Mélanie Le Mercier ne compte pas son temps, ni son manque à gagner. En plein confinement et impactée par la fermeture des magasins de tissus, elle découpe des nappes, des draps, compose avec les moyens du bord. Le système D fonctionne à plein régime. Et alors que la question du port obligatoire du masque se fait pressante et que les demandes de particuliers commencent à affluer, la créatrice rejette l'idée d'en faire un "business".
"Pour les amis, la famille, les soignants, on donne évidemment. Si des particuliers veulent en acheter, le mot d'ordre, c'est : 'Donnez ce que vous voulez'". D'ailleurs, les bureaux de poste alentours étant fermés, la question d'envois à travers la France ne se pose pas. Et la créatrice frissonne à l'idée "d'envoyer potentiellement le virus dans d'autres régions. Hors de question."

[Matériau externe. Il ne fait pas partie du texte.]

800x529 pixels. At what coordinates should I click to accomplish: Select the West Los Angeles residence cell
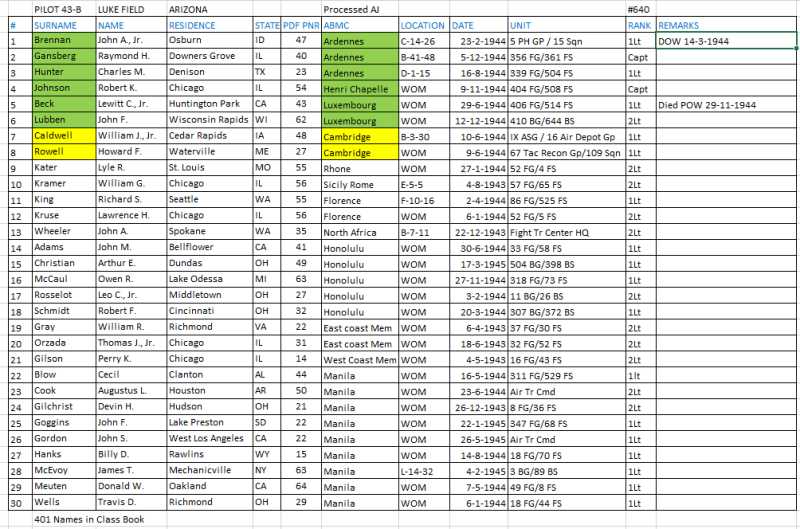coord(210,438)
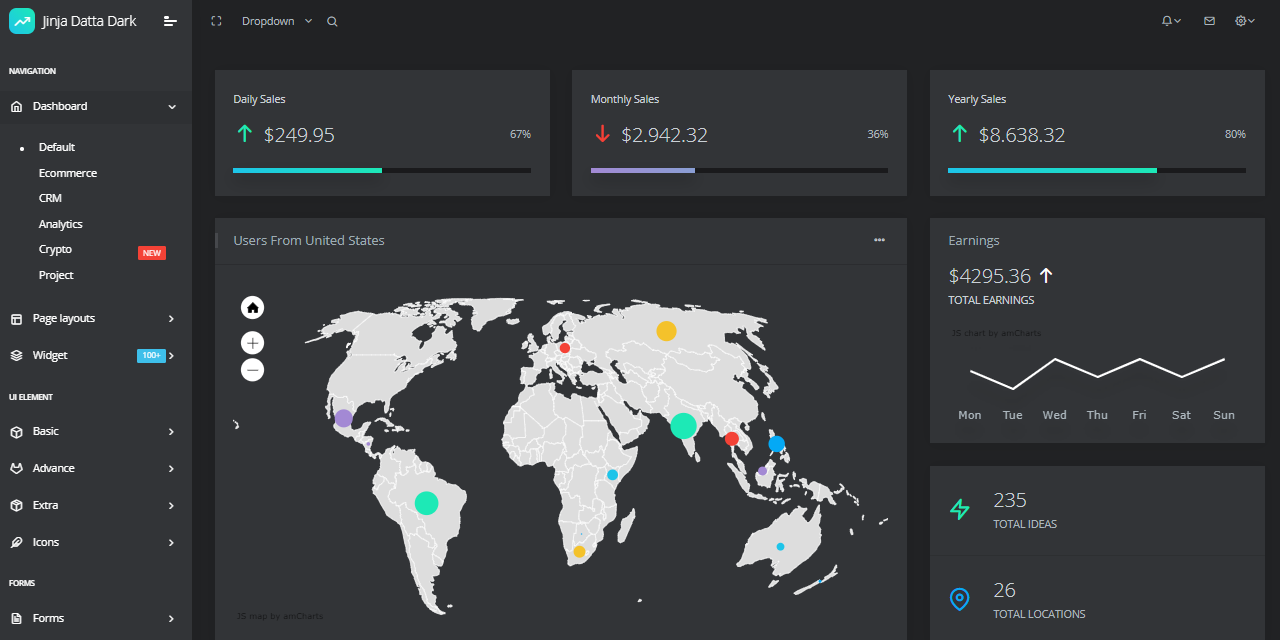
Task: Click the Jinja Datta Dark logo icon
Action: pyautogui.click(x=21, y=20)
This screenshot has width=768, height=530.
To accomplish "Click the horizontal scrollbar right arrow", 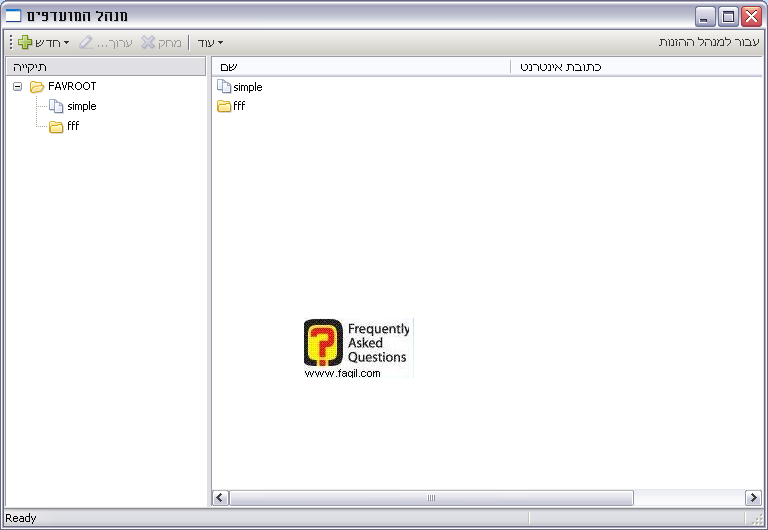I will (753, 498).
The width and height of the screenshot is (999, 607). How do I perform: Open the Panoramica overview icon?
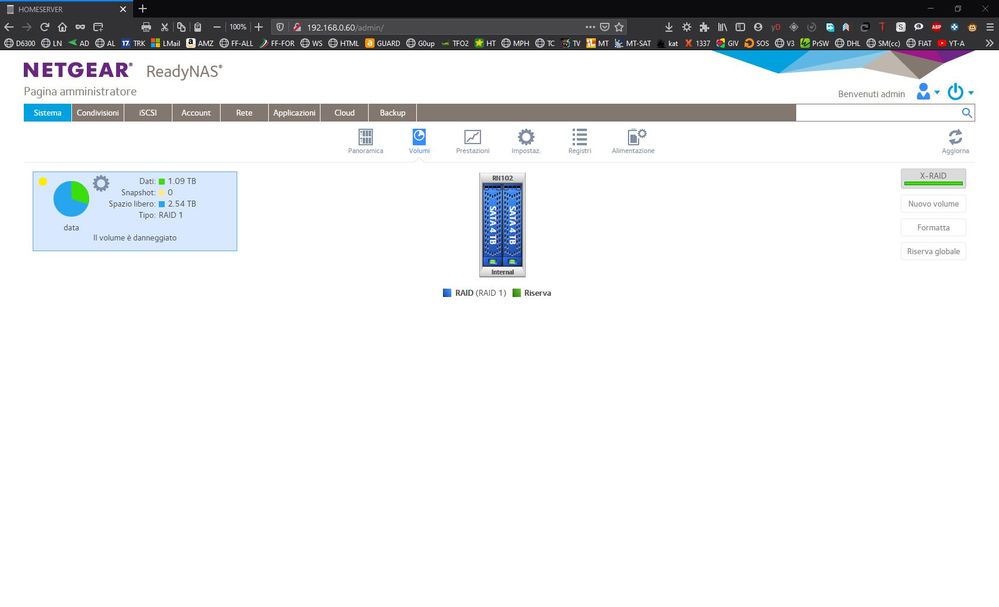tap(365, 138)
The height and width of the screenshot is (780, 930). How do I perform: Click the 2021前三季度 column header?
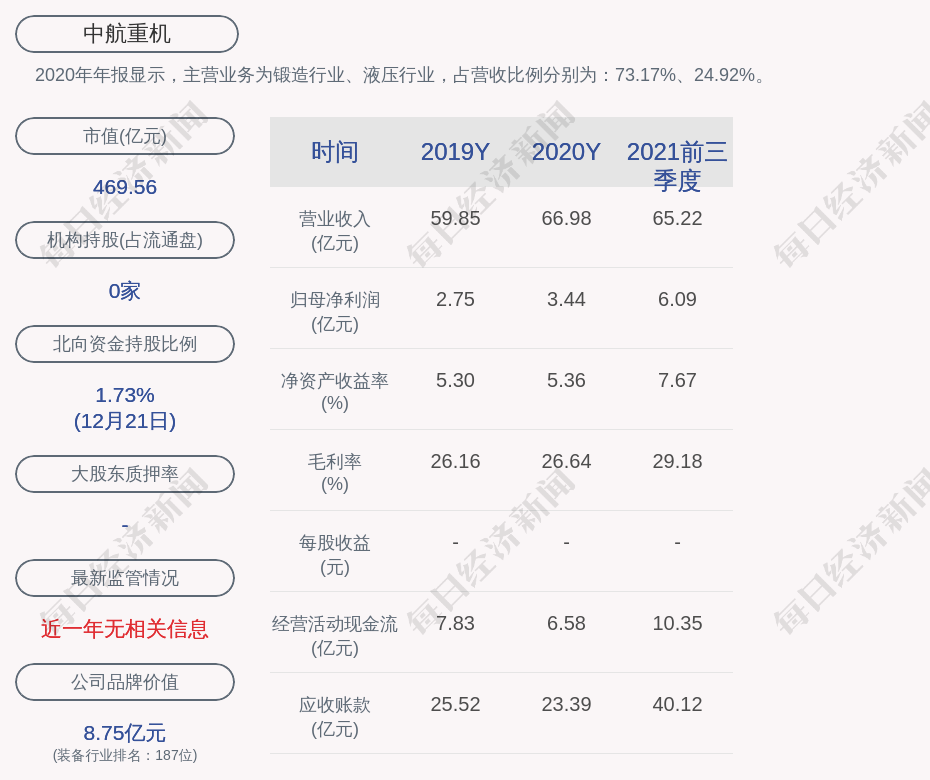coord(677,166)
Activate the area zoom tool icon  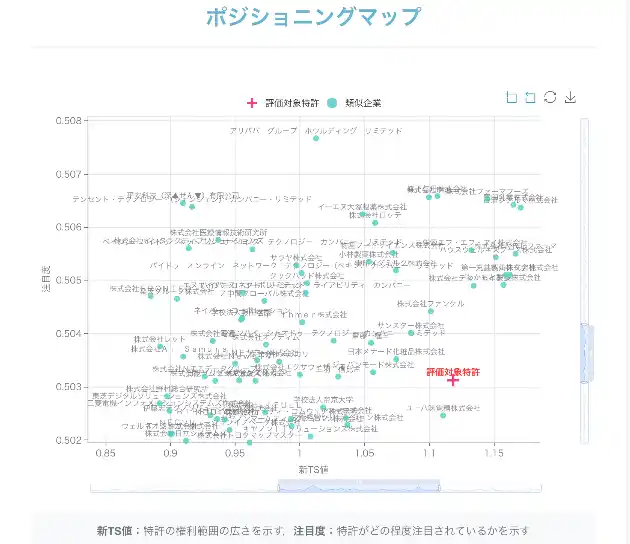click(512, 97)
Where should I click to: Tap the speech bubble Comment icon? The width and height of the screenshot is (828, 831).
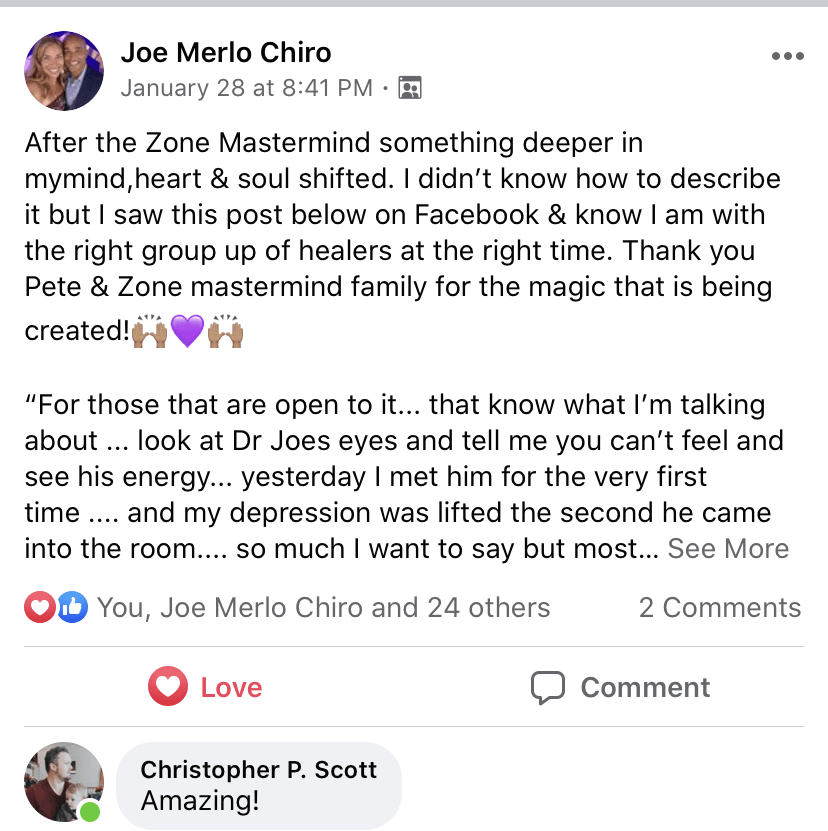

Aujourd'hui, Mélanie se réjouit d'avoir pu apporter sa "pierre à l'édifice". "Le centre de soin est pourvu, les médecins du coin aussi. Au niveau local, on est bien et on peut faire face." Mère de deux enfants en bas âge, elle s'apprête enfin à laisser sa fidèle machine de côté et à souffler. Et espère que son tuto aidera et inspirera, alors qu'une armée de couturières oeuvre aux quatre coins de l'Hexagone pour pallier à la pénurie.
"Ce masque est facile à faire. Il suffit d'avoir le bon tissu et le bon matériel, mais le montage n'est pas très compliqué si on suit le tuto et le patron à la lettre. Même quelqu'un qui ne s'y connaît pas peut faire deux masques par heure." Et la créatrice de marteler les consignes : "Ce masque n'est pas dispositif médical. Il faut le changer toutes les deux trois heures, c'est super important. Et on le lave à 60°."
En attendant les jours meilleurs, lorsqu'elle pourra reprendre la fabrication de ses jolies couronnes enfantines, elle sourit : "Dans ce climat anxiogène, c'est une bouffée d'air frais. On ne peut peut-être pas sauver des vies, mais on peut en protéger quelques-unes."